◆ Task statement
Substitute "How can I carry out" for "How do I perform" throughout the data below, and reproduce every line with no other change.

(Records)
>>

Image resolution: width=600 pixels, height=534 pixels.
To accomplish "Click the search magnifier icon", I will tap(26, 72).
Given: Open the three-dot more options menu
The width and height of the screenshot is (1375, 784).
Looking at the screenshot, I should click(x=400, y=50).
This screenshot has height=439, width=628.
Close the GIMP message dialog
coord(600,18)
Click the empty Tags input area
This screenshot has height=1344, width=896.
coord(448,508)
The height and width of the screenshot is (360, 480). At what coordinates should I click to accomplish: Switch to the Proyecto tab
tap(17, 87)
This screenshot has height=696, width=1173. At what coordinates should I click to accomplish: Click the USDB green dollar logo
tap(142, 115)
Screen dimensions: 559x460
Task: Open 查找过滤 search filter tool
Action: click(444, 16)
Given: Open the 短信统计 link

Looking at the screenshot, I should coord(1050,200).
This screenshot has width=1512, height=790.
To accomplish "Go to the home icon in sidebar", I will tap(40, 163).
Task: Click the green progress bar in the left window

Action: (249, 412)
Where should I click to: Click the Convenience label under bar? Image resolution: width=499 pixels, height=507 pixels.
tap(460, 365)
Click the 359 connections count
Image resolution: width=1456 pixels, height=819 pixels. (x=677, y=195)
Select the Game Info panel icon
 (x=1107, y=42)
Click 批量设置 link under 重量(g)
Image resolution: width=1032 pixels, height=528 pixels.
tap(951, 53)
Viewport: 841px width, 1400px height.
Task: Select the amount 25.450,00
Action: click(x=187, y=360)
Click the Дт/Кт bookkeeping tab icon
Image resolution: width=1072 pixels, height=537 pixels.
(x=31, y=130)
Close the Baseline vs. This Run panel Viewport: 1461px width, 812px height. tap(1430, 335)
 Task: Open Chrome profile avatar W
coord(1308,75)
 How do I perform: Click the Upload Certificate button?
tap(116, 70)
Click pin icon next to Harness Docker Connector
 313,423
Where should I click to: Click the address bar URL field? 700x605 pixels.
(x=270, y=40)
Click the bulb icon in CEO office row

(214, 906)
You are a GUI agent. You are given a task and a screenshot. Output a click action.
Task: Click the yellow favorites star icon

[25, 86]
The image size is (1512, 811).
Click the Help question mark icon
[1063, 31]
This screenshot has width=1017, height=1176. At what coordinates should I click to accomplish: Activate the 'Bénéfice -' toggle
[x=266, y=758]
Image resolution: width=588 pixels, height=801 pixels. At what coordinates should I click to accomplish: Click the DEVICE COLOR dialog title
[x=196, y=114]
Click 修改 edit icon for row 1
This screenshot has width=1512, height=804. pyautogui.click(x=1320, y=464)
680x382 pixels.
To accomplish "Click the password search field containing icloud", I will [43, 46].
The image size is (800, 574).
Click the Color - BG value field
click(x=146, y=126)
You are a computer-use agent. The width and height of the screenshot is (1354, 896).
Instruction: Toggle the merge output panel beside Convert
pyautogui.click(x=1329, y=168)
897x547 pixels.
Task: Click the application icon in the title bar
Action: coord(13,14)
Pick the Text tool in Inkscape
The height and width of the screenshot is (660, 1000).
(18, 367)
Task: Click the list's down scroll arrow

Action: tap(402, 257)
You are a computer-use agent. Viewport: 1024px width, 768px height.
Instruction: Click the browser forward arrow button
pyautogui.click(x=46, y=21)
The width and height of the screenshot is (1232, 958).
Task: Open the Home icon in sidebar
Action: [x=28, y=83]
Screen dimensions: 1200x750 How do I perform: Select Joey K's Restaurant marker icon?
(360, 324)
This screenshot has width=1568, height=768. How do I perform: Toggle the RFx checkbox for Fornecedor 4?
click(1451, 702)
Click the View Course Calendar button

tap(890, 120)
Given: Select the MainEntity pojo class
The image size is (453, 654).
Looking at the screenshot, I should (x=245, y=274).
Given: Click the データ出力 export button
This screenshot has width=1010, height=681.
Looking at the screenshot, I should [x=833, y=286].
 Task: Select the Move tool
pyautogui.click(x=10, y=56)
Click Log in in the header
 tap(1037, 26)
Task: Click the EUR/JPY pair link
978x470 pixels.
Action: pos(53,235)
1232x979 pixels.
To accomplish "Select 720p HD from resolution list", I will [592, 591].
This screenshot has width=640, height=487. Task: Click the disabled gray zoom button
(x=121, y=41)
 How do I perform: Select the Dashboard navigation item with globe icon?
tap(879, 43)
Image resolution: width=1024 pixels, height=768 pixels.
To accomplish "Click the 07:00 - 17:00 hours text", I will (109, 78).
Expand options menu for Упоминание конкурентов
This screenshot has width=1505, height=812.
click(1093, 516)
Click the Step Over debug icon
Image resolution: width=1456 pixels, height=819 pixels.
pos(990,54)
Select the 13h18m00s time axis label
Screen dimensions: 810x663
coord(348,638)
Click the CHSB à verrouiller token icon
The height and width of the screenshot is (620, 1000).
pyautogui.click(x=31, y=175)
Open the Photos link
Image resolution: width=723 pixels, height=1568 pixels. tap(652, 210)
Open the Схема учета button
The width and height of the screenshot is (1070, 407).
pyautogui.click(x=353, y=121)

<<

◆ Worked solution
Image resolution: width=600 pixels, height=534 pixels.
To accomplish "Click the search magnifier icon", I will tap(26, 72).
Given: Open the three-dot more options menu
The width and height of the screenshot is (1375, 784).
Looking at the screenshot, I should click(x=400, y=50).
This screenshot has height=439, width=628.
Close the GIMP message dialog
coord(600,18)
Click the empty Tags input area
This screenshot has height=1344, width=896.
coord(448,508)
The height and width of the screenshot is (360, 480). At what coordinates should I click to accomplish: Switch to the Proyecto tab
tap(17, 87)
This screenshot has height=696, width=1173. At what coordinates should I click to accomplish: Click the USDB green dollar logo
tap(142, 115)
Screen dimensions: 559x460
Task: Open 查找过滤 search filter tool
Action: click(444, 16)
Given: Open the 短信统计 link

Looking at the screenshot, I should coord(1050,200).
This screenshot has width=1512, height=790.
To accomplish "Go to the home icon in sidebar", I will tap(40, 163).
Task: Click the green progress bar in the left window

Action: (249, 412)
Where should I click to: Click the Convenience label under bar? Image resolution: width=499 pixels, height=507 pixels.
tap(460, 365)
Click the 359 connections count
Image resolution: width=1456 pixels, height=819 pixels. (x=677, y=195)
Select the Game Info panel icon
 (x=1107, y=42)
Click 批量设置 link under 重量(g)
Image resolution: width=1032 pixels, height=528 pixels.
tap(951, 53)
Viewport: 841px width, 1400px height.
Task: Select the amount 25.450,00
Action: click(x=187, y=360)
Click the Дт/Кт bookkeeping tab icon
Image resolution: width=1072 pixels, height=537 pixels.
(x=31, y=130)
Close the Baseline vs. This Run panel Viewport: 1461px width, 812px height. tap(1430, 335)
 Task: Open Chrome profile avatar W
coord(1308,75)
 How can I carry out: Click the Upload Certificate button?
tap(116, 70)
Click pin icon next to Harness Docker Connector
 313,423
Where should I click to: Click the address bar URL field? 700x605 pixels.
(x=270, y=40)
Click the bulb icon in CEO office row

(214, 906)
You are a GUI agent. You are given a task and a screenshot. Output a click action.
Task: Click the yellow favorites star icon

[25, 86]
The image size is (1512, 811).
Click the Help question mark icon
[1063, 31]
This screenshot has width=1017, height=1176. At what coordinates should I click to accomplish: Activate the 'Bénéfice -' toggle
[x=266, y=758]
Image resolution: width=588 pixels, height=801 pixels. At what coordinates should I click to accomplish: Click the DEVICE COLOR dialog title
[x=196, y=114]
Click 修改 edit icon for row 1
This screenshot has width=1512, height=804. pyautogui.click(x=1320, y=464)
680x382 pixels.
To accomplish "Click the password search field containing icloud", I will [43, 46].
The image size is (800, 574).
Click the Color - BG value field
click(x=146, y=126)
You are a computer-use agent. The width and height of the screenshot is (1354, 896).
Instruction: Toggle the merge output panel beside Convert
pyautogui.click(x=1329, y=168)
897x547 pixels.
Task: Click the application icon in the title bar
Action: coord(13,14)
Pick the Text tool in Inkscape
The height and width of the screenshot is (660, 1000).
(18, 367)
Task: Click the list's down scroll arrow

Action: tap(402, 257)
You are a computer-use agent. Viewport: 1024px width, 768px height.
Instruction: Click the browser forward arrow button
pyautogui.click(x=46, y=21)
The width and height of the screenshot is (1232, 958).
Task: Open the Home icon in sidebar
Action: [x=28, y=83]
Screen dimensions: 1200x750 How can I carry out: Select Joey K's Restaurant marker icon?
(360, 324)
This screenshot has width=1568, height=768. How can I carry out: Toggle the RFx checkbox for Fornecedor 4?
click(1451, 702)
Click the View Course Calendar button

tap(890, 120)
Given: Select the MainEntity pojo class
The image size is (453, 654).
Looking at the screenshot, I should (x=245, y=274).
Given: Click the データ出力 export button
This screenshot has width=1010, height=681.
Looking at the screenshot, I should [x=833, y=286].
 Task: Select the Move tool
pyautogui.click(x=10, y=56)
Click Log in in the header
 tap(1037, 26)
Task: Click the EUR/JPY pair link
978x470 pixels.
Action: pos(53,235)
1232x979 pixels.
To accomplish "Select 720p HD from resolution list", I will [592, 591].
This screenshot has width=640, height=487. Task: Click the disabled gray zoom button
(x=121, y=41)
 How can I carry out: Select the Dashboard navigation item with globe icon?
tap(879, 43)
Image resolution: width=1024 pixels, height=768 pixels.
To accomplish "Click the 07:00 - 17:00 hours text", I will (109, 78).
Expand options menu for Упоминание конкурентов
This screenshot has width=1505, height=812.
click(1093, 516)
Click the Step Over debug icon
Image resolution: width=1456 pixels, height=819 pixels.
pos(990,54)
Select the 13h18m00s time axis label
Screen dimensions: 810x663
coord(348,638)
Click the CHSB à verrouiller token icon
The height and width of the screenshot is (620, 1000).
pyautogui.click(x=31, y=175)
Open the Photos link
Image resolution: width=723 pixels, height=1568 pixels. tap(652, 210)
Open the Схема учета button
The width and height of the screenshot is (1070, 407).
pyautogui.click(x=353, y=121)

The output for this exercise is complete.